▶ SET PROBLEM A:
Pull out every row below that contains the string "Viewport", copying each such row whole.

▶ TEXT EXTRACT:
Originally Posted by pseudonym

Prove by induction that every polynomial in R[x] can be written as a product of irreducible polynomials in R[x] (Note: R is the real numbers)

Thank you!

Here's a hint:

Base case: for $n=1$ every polynomial of degree 1 is irreducible so it can be written as itself.

Inductive step: We can assume the statement is true for polynomials with degree $1,...,n$. You need to show that it is true for polynomials with degree $n+1$.

Can you continue from here?
• January 7th 2010, 08:58 PM
tonio
Quote:

Originally Posted by Roam
Here's a hint:

Base case: for $n=1$ every polynomial of degree 1 is irreducible so it can be written as itself.

Inductive step: We can assume the statement is true for polynomials with degree $1,...,n$. You need to show that it is true for polynomials with degree $n+1$.

Can you continue from here?

1) Any real polynomial of odd degree has a real root (m.v.t. for continuous functions) , and:

2) If $z\in\mathbb{C}$ is a root of a real polynomial, then also $\overline{z}$ is , or in other words: complex non-real roots of a real polynomial come in conjugate pairs.

Tonio
• January 8th 2010, 12:46 AM
Swlabr
Quote:

Originally Posted by tonio

1) Any real polynomial of odd degree has a real root (m.v.t. for continuous functions) , and:

2) If $z\in\mathbb{C}$ is a root of a real polynomial, then also $\overline{z}$ is , or in other words: complex non-real roots of a real polynomial come in conjugate pairs.

Tonio

Are these hints necessary to the proof? I mean, you start the induction (strongly!) and end up with two cases. These two cases easily break down by your inductive argument. Nothing too fancy is needed.

Unless you are hinting towards a non-inductive proof?
• January 8th 2010, 01:52 AM
Roam
To prove the inductive step you have to note that all polynomials of degree $n+1$ are either irreducible (if so they can be written as a themselves), or written as a product of two polynomials with smaller degree. Then you can use the assumption and write down each of them as a product of irreducible polynomials.
• January 8th 2010, 03:13 AM
tonio
Quote:

Originally Posted by Swlabr
Are these hints necessary to the proof? I mean, you start the induction (strongly!) and end up with two cases. These two cases easily break down by your inductive argument. Nothing too fancy is needed.

Unless you are hinting towards a non-inductive proof?

As many other times in the past I misread, or better: didn't read completely. The induction proof works for polynomials over any integral domain, and since I read "real" I assumed (because, and I checked, I did NOT read it in the OP) that he meant : any real polynomial can be written as the product of irreducible polynomials....of degree 1 and/or 2 .

My hints, thus, as huge overkill.

Tonio

▶ SET PROBLEM B:
From the forum thread above on factoring real polynomials, reproduce word for word the part that opens with the words containing "Originally Posted by Swlabr" and closes with "1 and/or 2 .".

(Data items)
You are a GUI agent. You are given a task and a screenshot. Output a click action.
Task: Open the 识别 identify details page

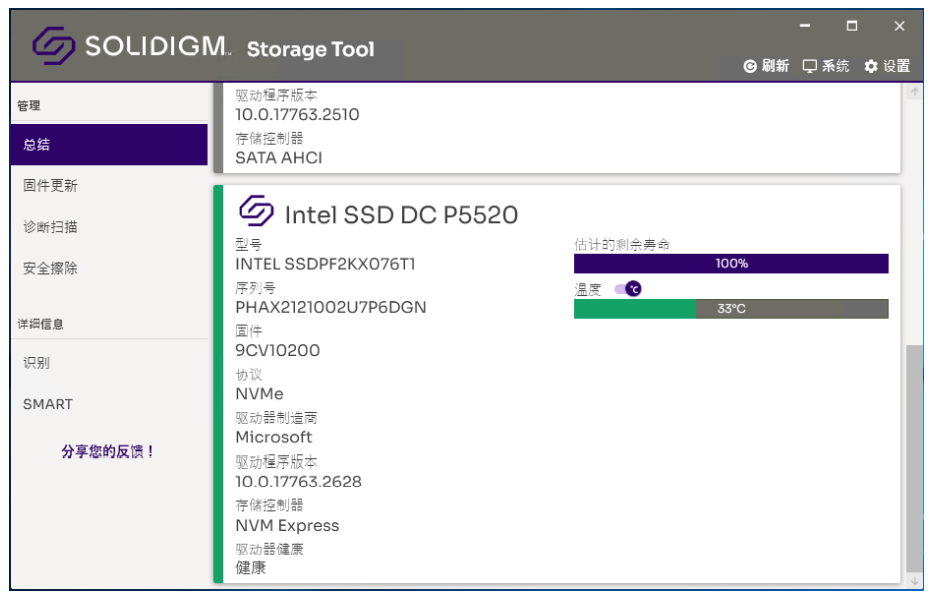click(x=109, y=363)

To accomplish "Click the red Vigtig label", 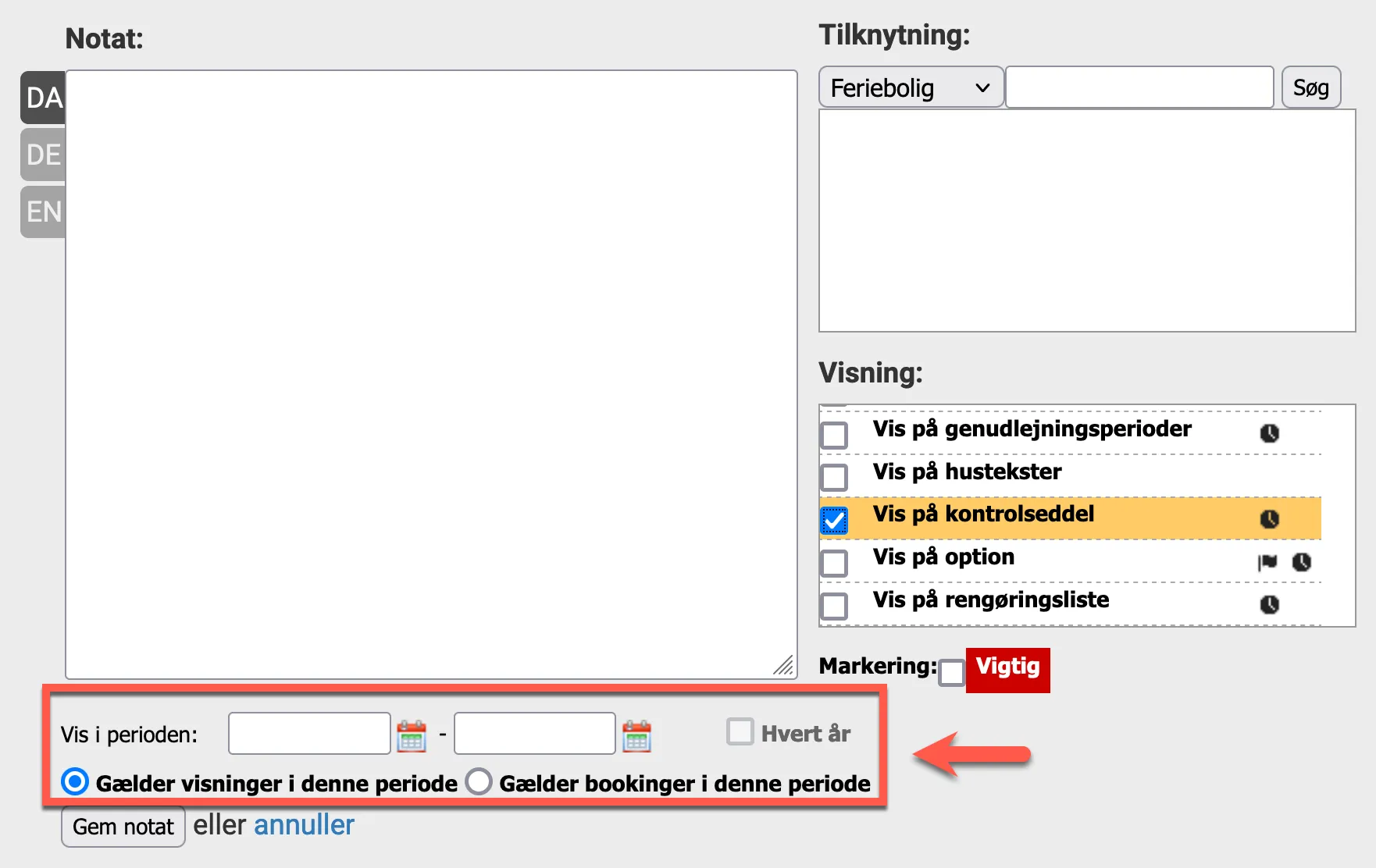I will click(1007, 669).
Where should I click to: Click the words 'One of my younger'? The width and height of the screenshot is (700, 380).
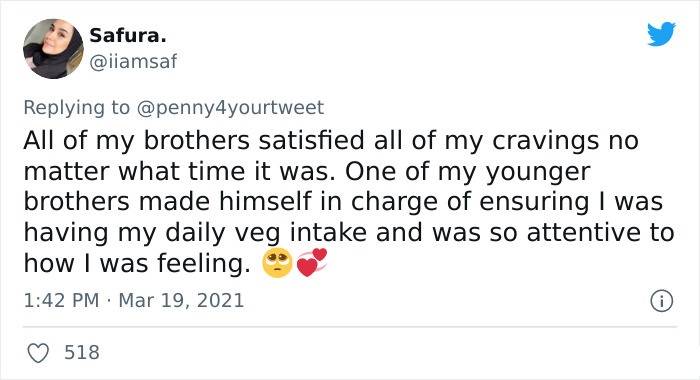coord(467,172)
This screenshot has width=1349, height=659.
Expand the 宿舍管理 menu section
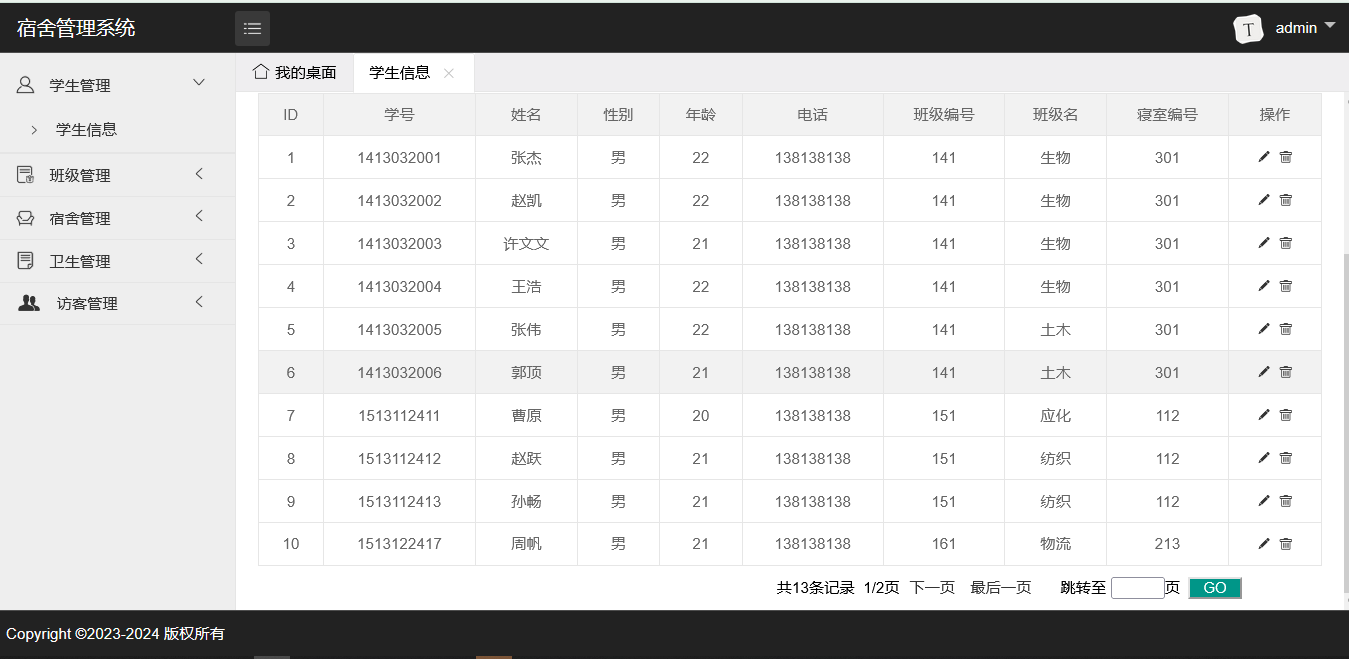pyautogui.click(x=198, y=217)
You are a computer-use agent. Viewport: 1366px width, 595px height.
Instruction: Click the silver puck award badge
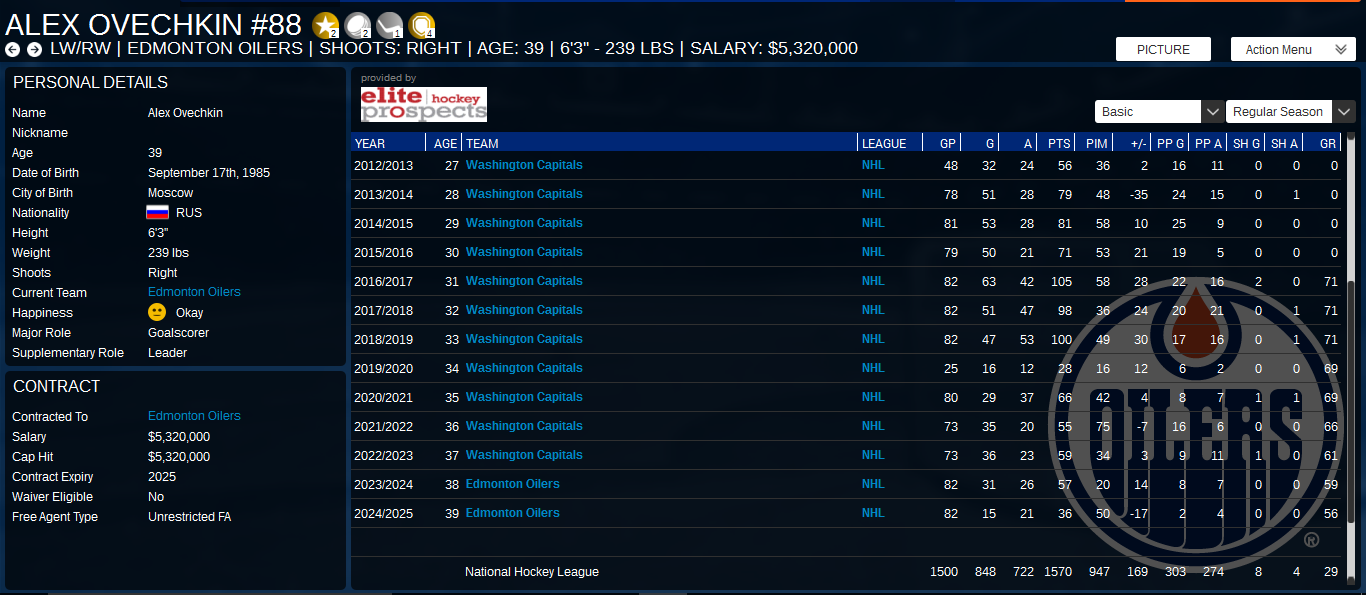357,25
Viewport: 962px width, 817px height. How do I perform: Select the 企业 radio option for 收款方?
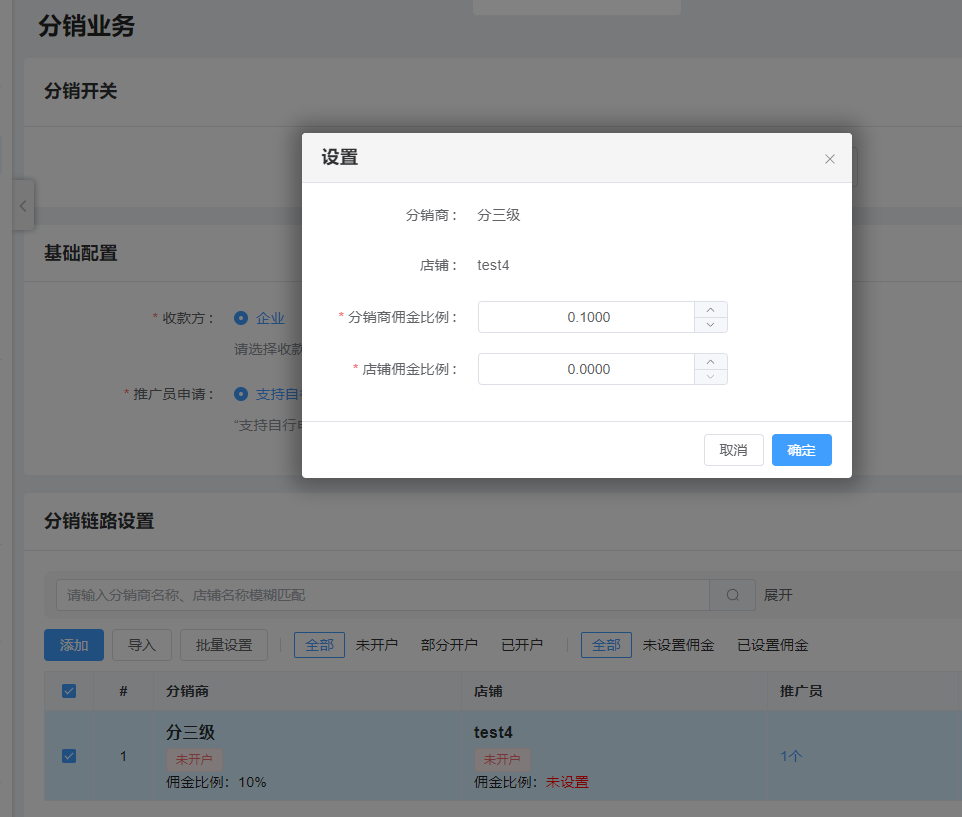240,318
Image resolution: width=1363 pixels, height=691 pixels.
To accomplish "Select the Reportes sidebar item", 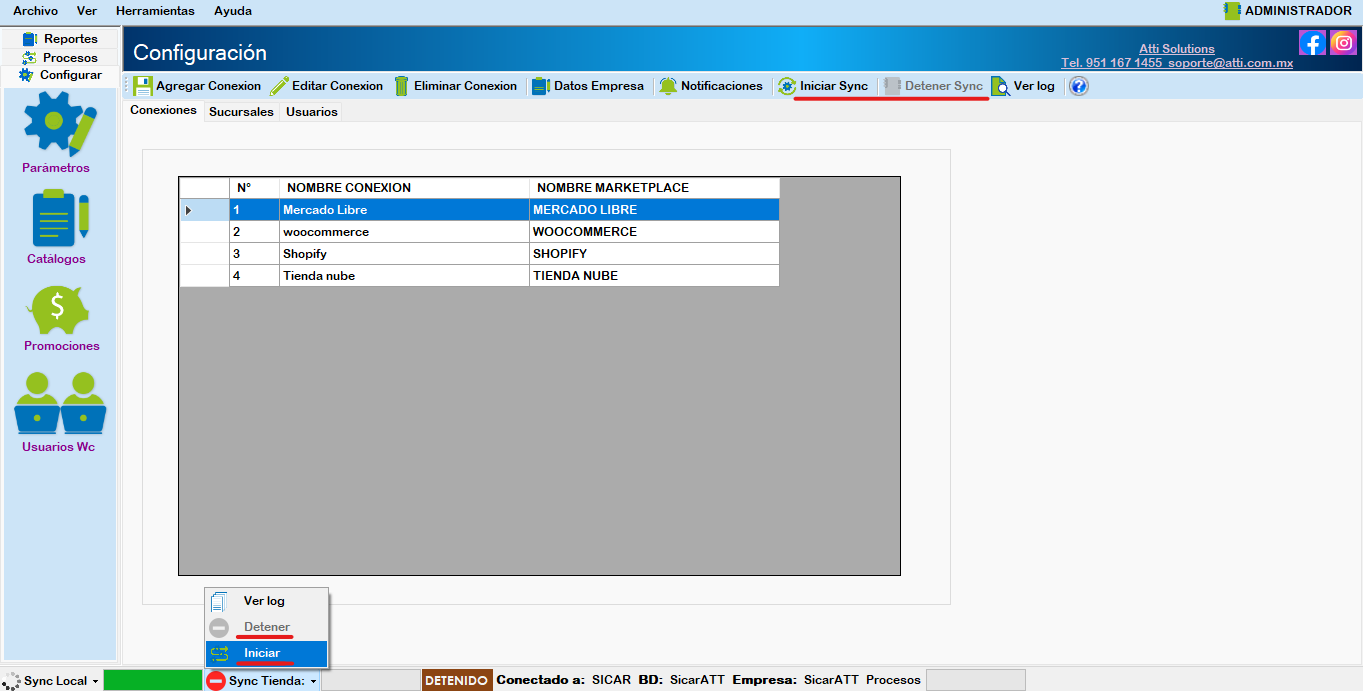I will [x=61, y=39].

▶ FULL SOLUTION A:
You are a computer-use agent. Viewport: 1366px width, 595px height.
Viewport: 962px width, 817px height. How do I perform: Select the 企业 radio option for 收款方?

▶ FULL SOLUTION B:
Originally Posted by Swlabr
Are these hints necessary to the proof? I mean, you start the induction (strongly!) and end up with two cases. These two cases easily break down by your inductive argument. Nothing too fancy is needed.

Unless you are hinting towards a non-inductive proof?

As many other times in the past I misread, or better: didn't read completely. The induction proof works for polynomials over any integral domain, and since I read "real" I assumed (because, and I checked, I did NOT read it in the OP) that he meant : any real polynomial can be written as the product of irreducible polynomials....of degree 1 and/or 2 .